┌─ EXTRACT TO READ

Harrison Lucas


Elixir for Rubyists: Pattern matching and Recursion

Note: This was taken from my blog over at http://www.weeklycommit.com

This blog post series is going to go through the basics of Elixir for someone coming from the Ruby programming language.


Well from the outside, Elixir and Ruby look very similar syntactically. However, that is all they really share in common.

When you start using Elixir you will realise how different the two langauges are, I mean for starters, Elixir is a functional programming language where as Ruby is object orientated (although it can be argued that Elixir is the most Objected Oriented language out of them all, but that’s an argument for another time).

This series isn’t going to look at the reasons why one would want to use Elixir over Ruby, but if you want to get an idea, check out these posts:

Pattern Matching

Alright so with that out of the way lets jump into one of my favorite features of Elixir — pattern matching.

If you have never used pattern matching before, be warned, once you start, you can’t go back.

At it’s very simplest form, pattern matching is a way to destructure complex data types.

But what does that mean?

Well with an example, let’s say you had a map (the Elixir equivalent of a Ruby Hash {key: "val"}):

%{age: 22, name: "Harry"}

How would you go about getting the value of the :name key?

In ruby, you might do something like this:

person = {name: "harry", age: 22}  
# => "harry"

However, in Elixir you could do this instead:

%{name: name} = %{age: 22, name: "Harry"}
# => "Harry"

The reason this works is because that the = operator in Elixir doesn't mean assign, but rather match. Therefore the above statement is saying:

Make %{name: name} match %{age: 22, name: "Harry"}.

└─
┌─ DATA

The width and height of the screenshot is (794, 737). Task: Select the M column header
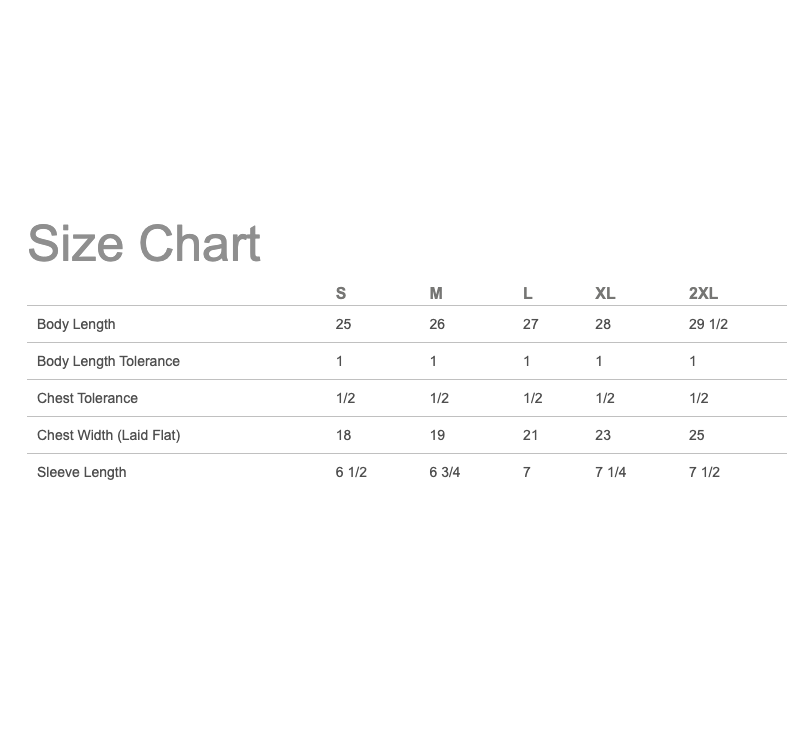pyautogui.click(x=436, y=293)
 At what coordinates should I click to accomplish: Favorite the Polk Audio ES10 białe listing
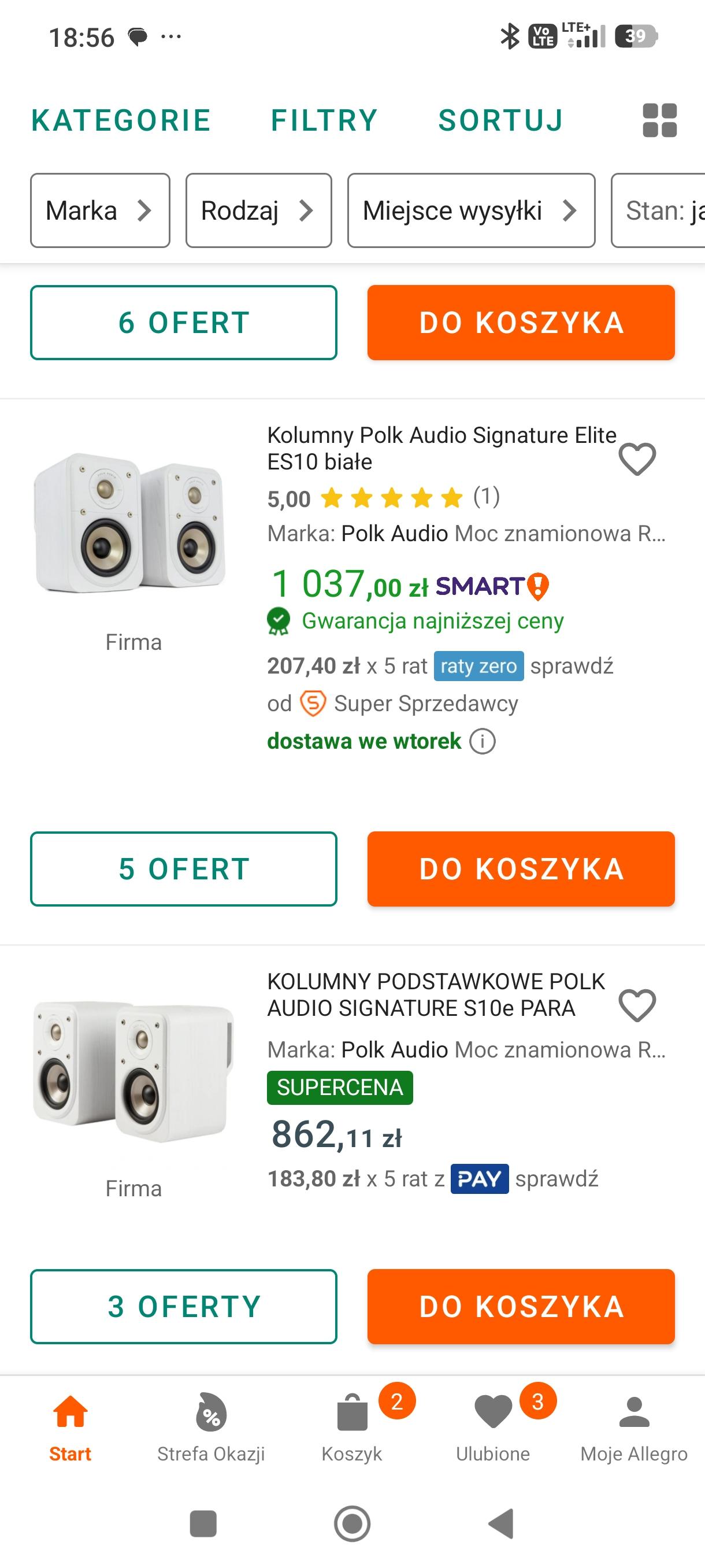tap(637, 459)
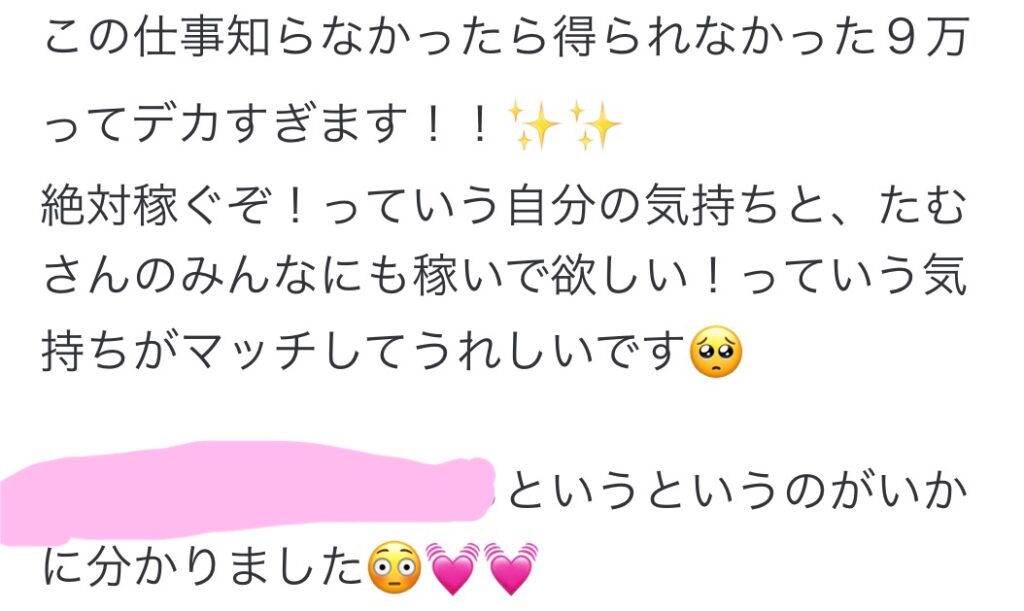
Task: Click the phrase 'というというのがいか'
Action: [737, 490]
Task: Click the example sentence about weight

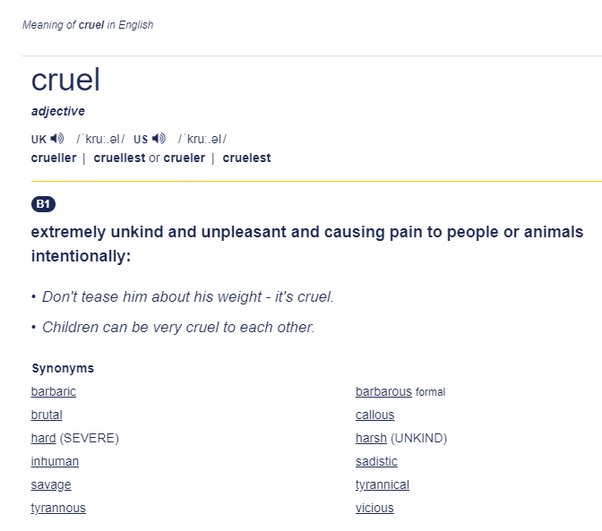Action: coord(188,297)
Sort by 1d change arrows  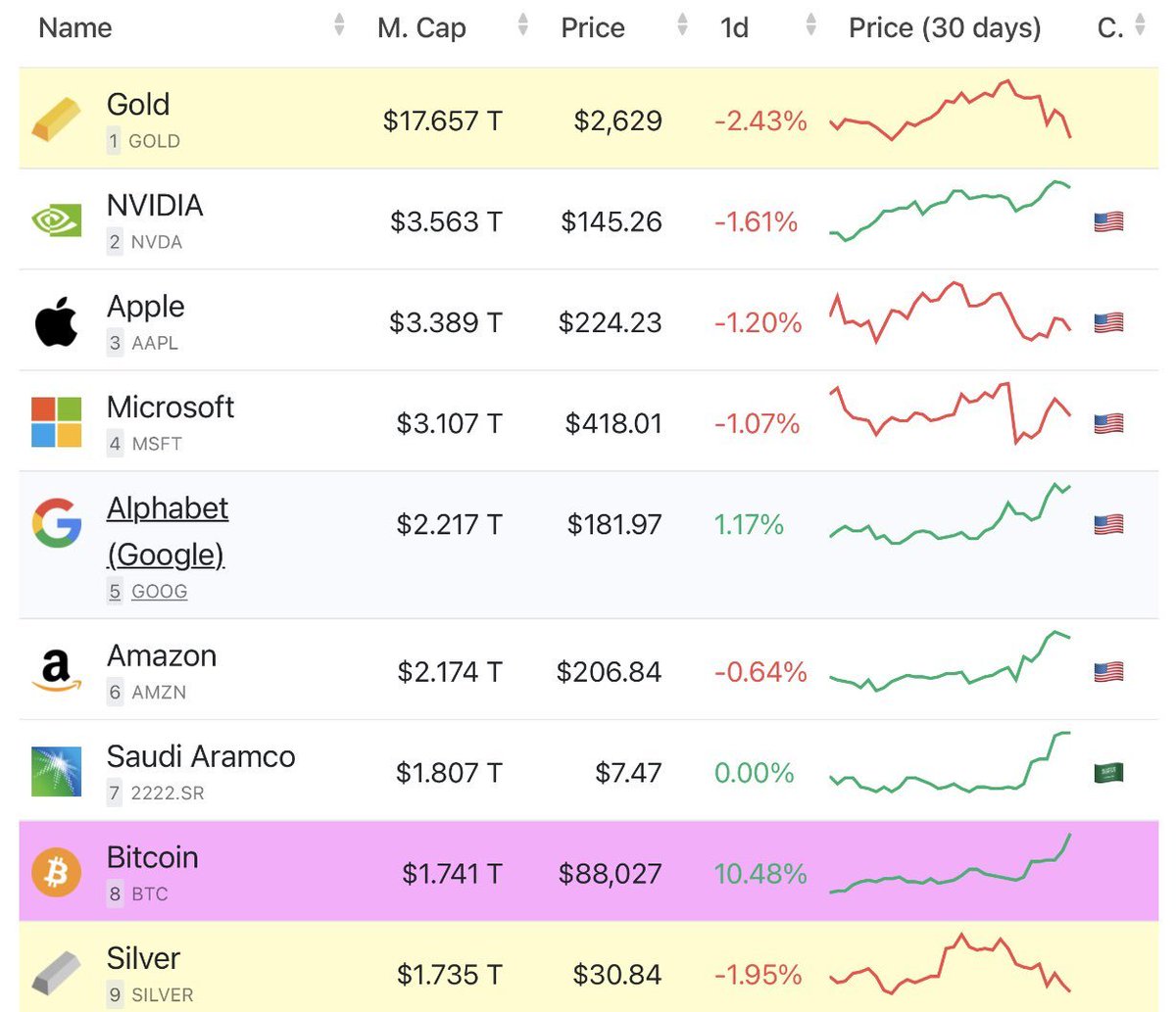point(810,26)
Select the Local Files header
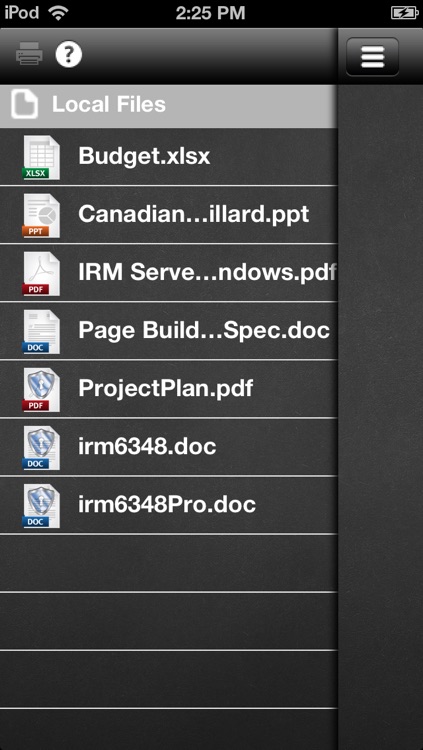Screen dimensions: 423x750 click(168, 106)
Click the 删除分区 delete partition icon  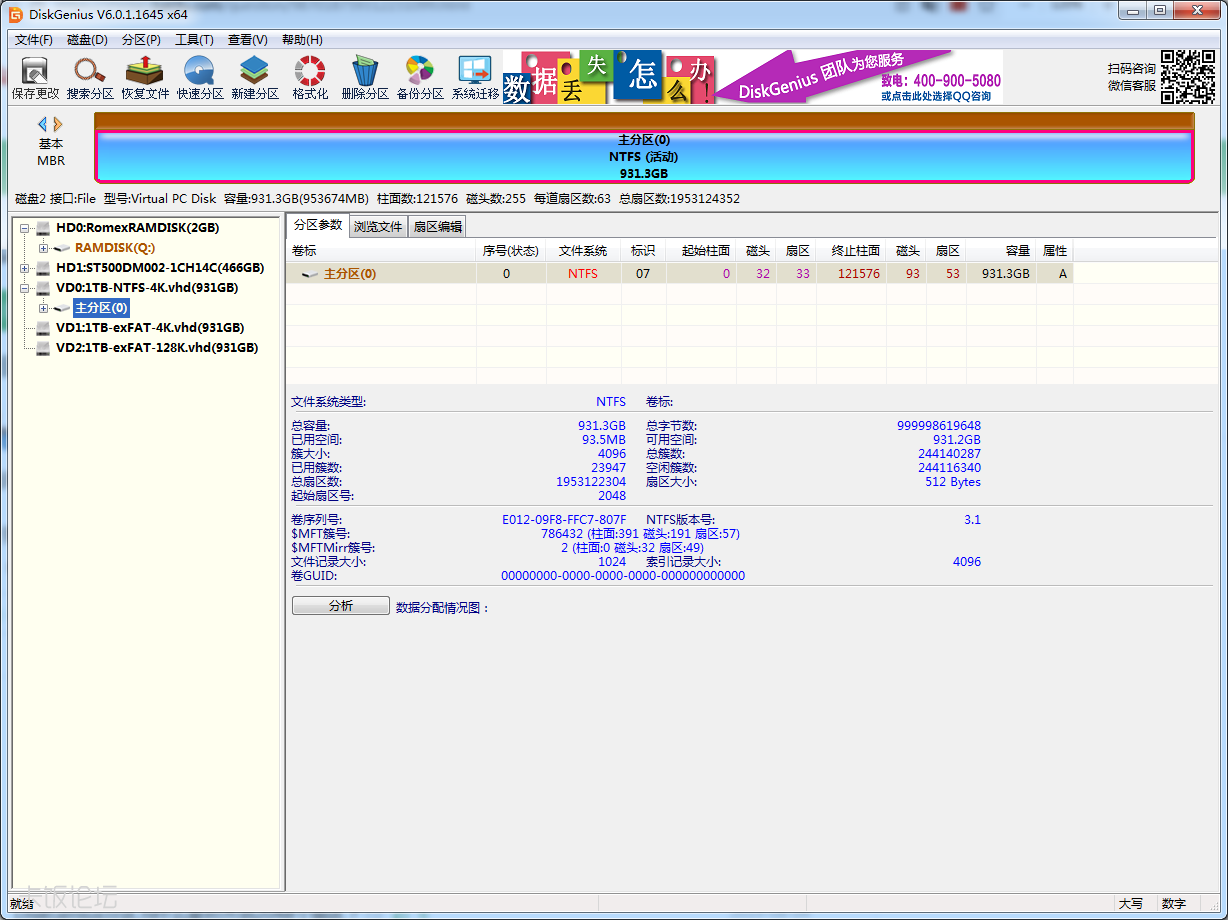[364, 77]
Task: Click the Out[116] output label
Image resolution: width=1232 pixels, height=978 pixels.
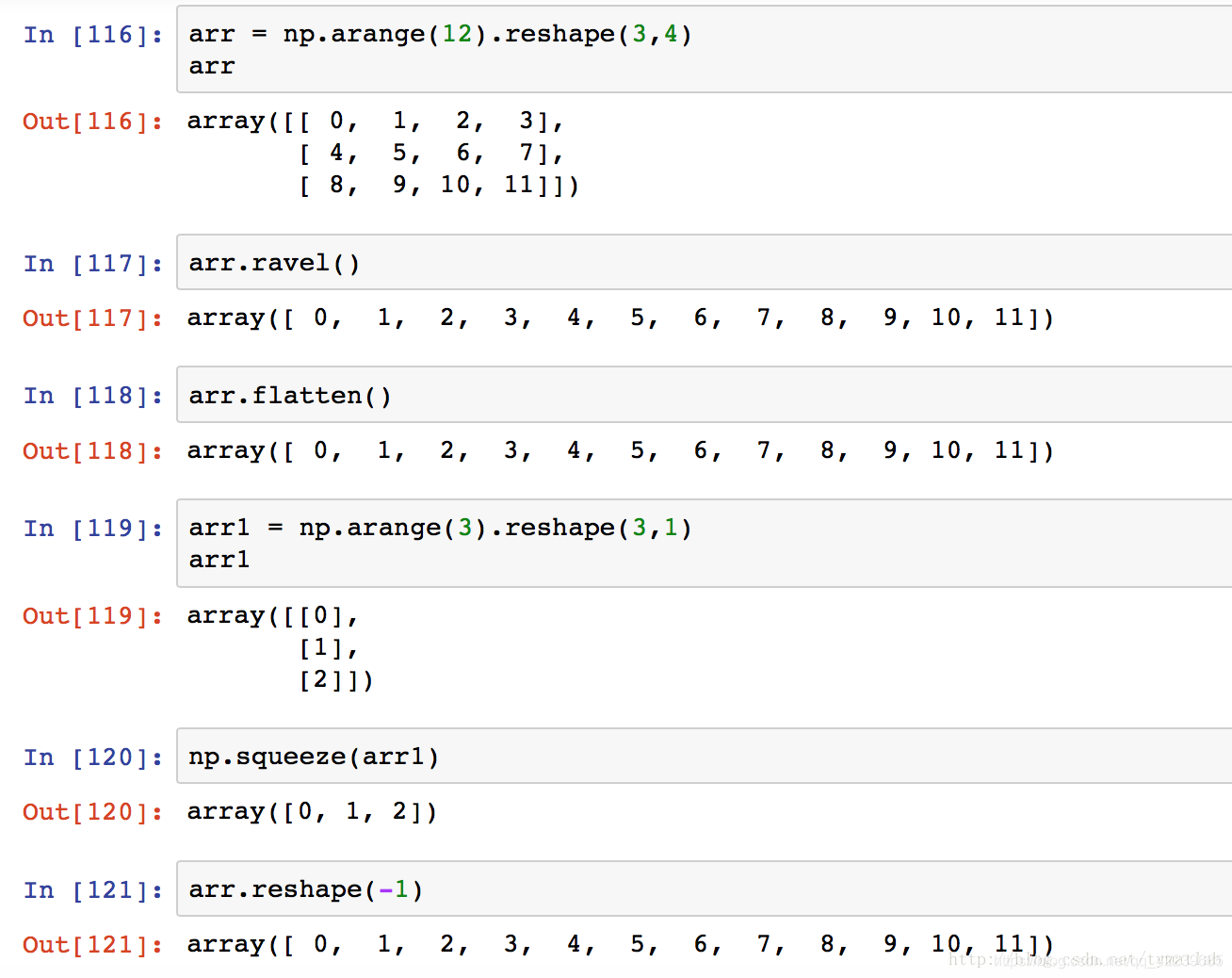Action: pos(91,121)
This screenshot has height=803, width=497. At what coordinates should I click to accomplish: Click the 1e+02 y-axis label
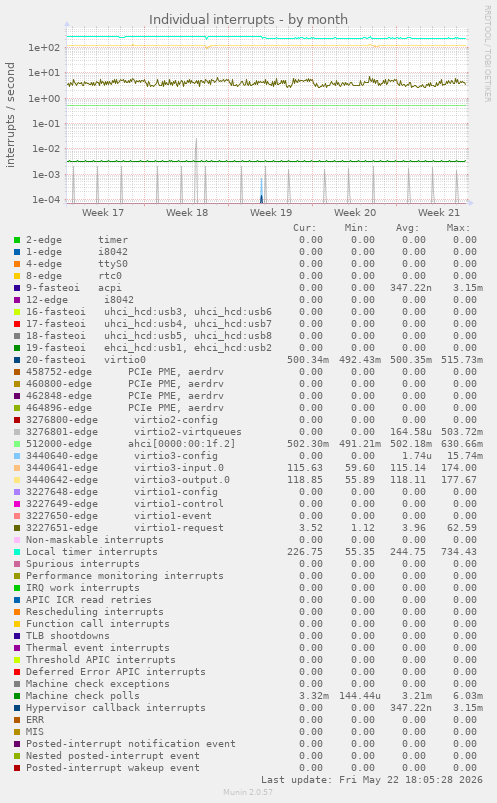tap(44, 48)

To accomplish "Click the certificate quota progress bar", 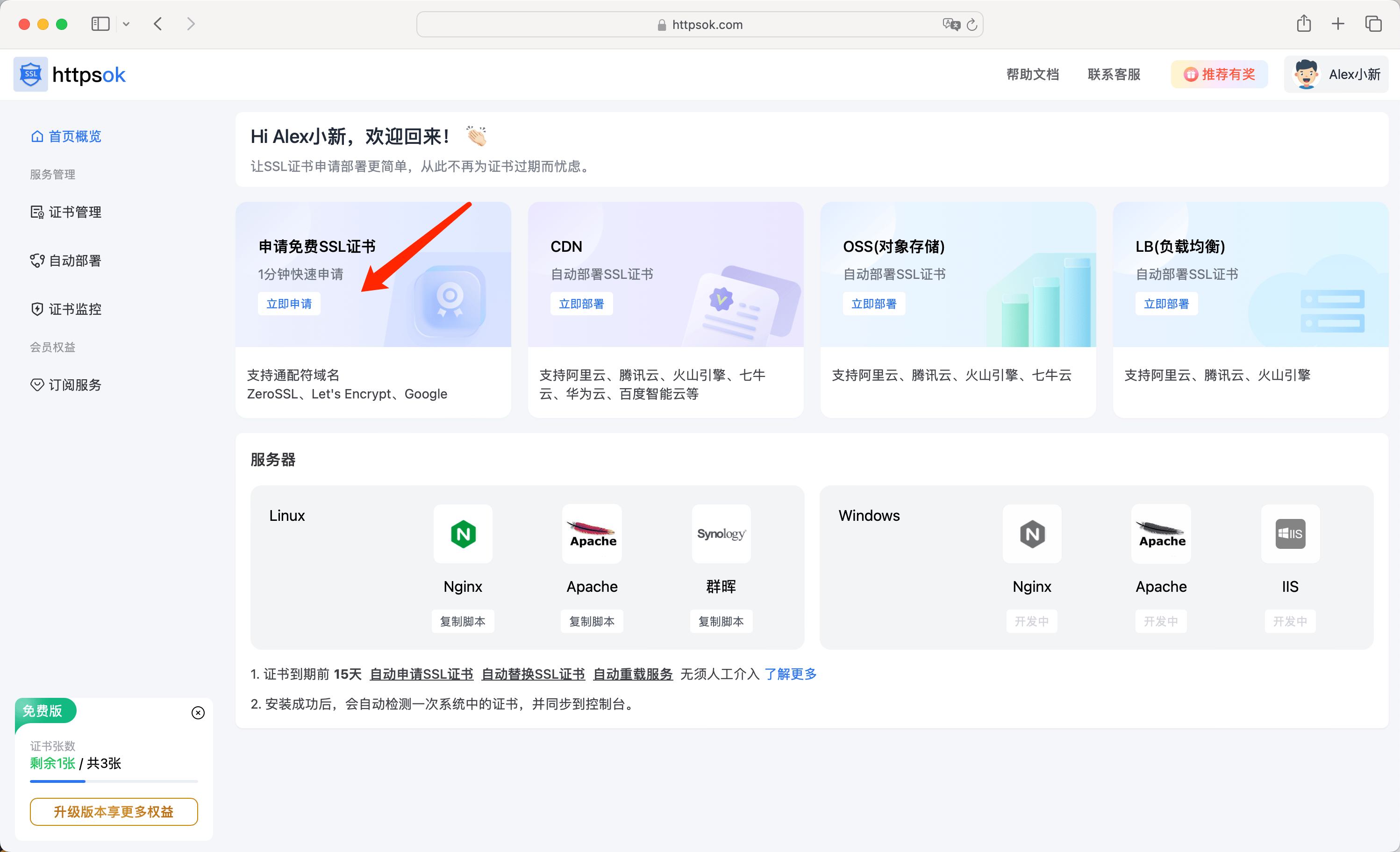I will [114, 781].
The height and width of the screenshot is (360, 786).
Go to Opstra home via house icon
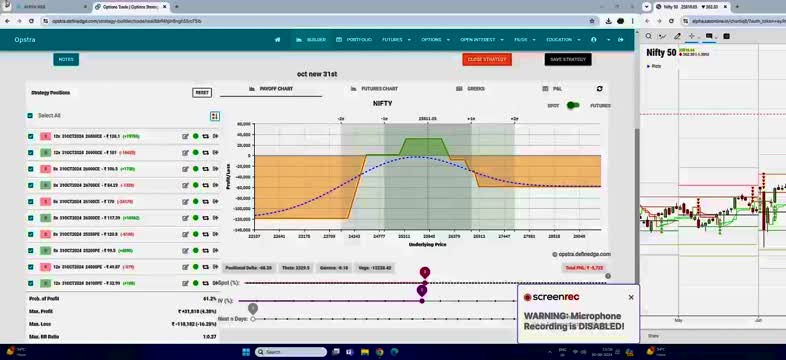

└─

## TASK SET
(a) Rewrite the part of the Elixir post that opens with the words containing "Alright so with" and closes with "complex data types.", putting "pattern binding" wherever "pattern matching" appears.
(b) Can you carry on the Elixir post on pattern matching from the point where it stops?

## ANSWERS TO THE PROBLEMS
(a)
Alright so with that out of the way lets jump into one of my favorite features of Elixir — pattern binding.

If you have never used pattern binding before, be warned, once you start, you can’t go back.

At it’s very simplest form, pattern binding is a way to destructure complex data types.

(b)
So how does it do this?

Well the process is something like this:

  1. It see’s that both the left and right hand side are the same data type (maps)
  2. It then see’s that both maps have a key called :name so they match
  3. It then notices that the map on the left does not have a value for the :name key however, the map on the right does have a value. Therefore, it must mean that name is the same as "Harry".

Another way to think of it is like algebra. E.g.

1 + x = 1 + 2

What’s the value of X?


But you can do even more then that. Let’s say that with the above, we wanted to have another person and see if it was the same as the second one. In Ruby, you might do something like this:

person = {name: "harry", age: 22}  
person2 = {name: "glen", age: 33}
person[:name] == person2[:name]

With Elixir, you could do this instead:

%{name: name} = {age: 22, name: "harry"}
%{name: ^name} = {age: 33, name: "glen"}
# => Error. No match on right hand side....

What we are doing here is using the ‘pin’ operator. This is basically saying, that we matched the value of name to a particular value before, so use that value instead of trying to match against a new one.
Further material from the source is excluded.